** Begin **

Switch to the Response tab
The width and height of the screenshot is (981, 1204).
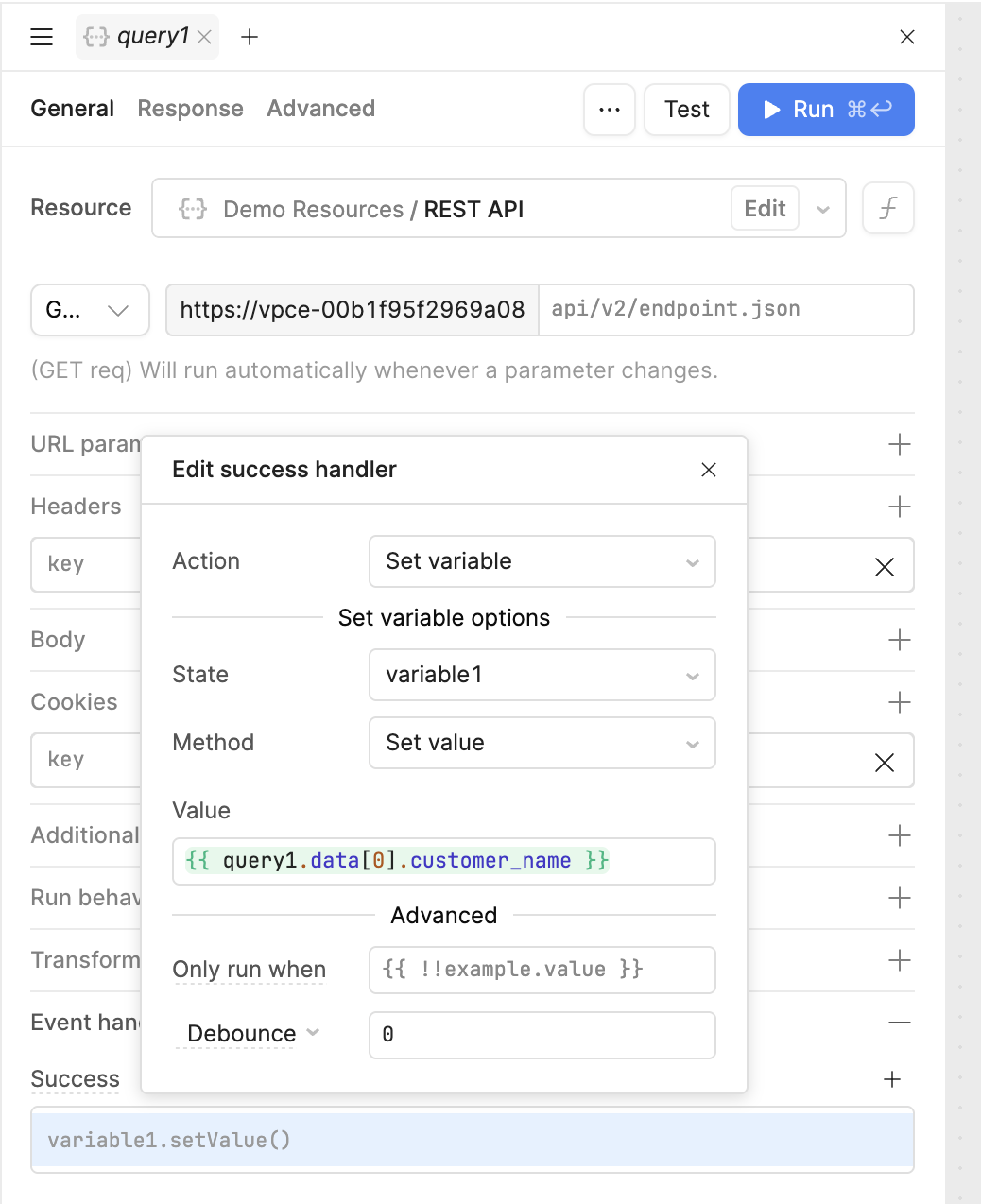[x=190, y=109]
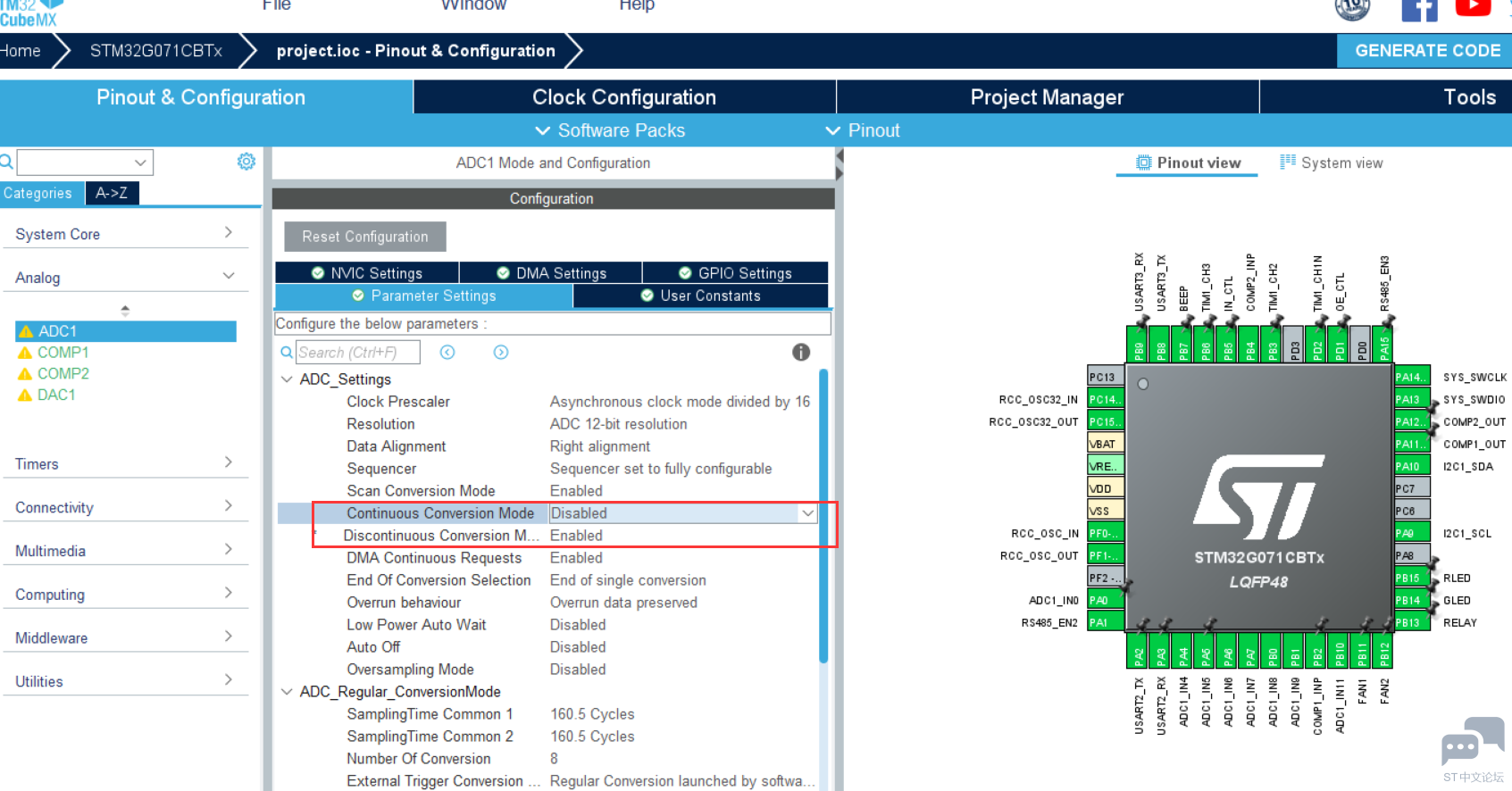
Task: Click the settings gear icon in categories panel
Action: [x=246, y=162]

** End **

What is asked — Count the lines in the records above that contain the word "width". Reply with the number alone.

Solution for this problem — 1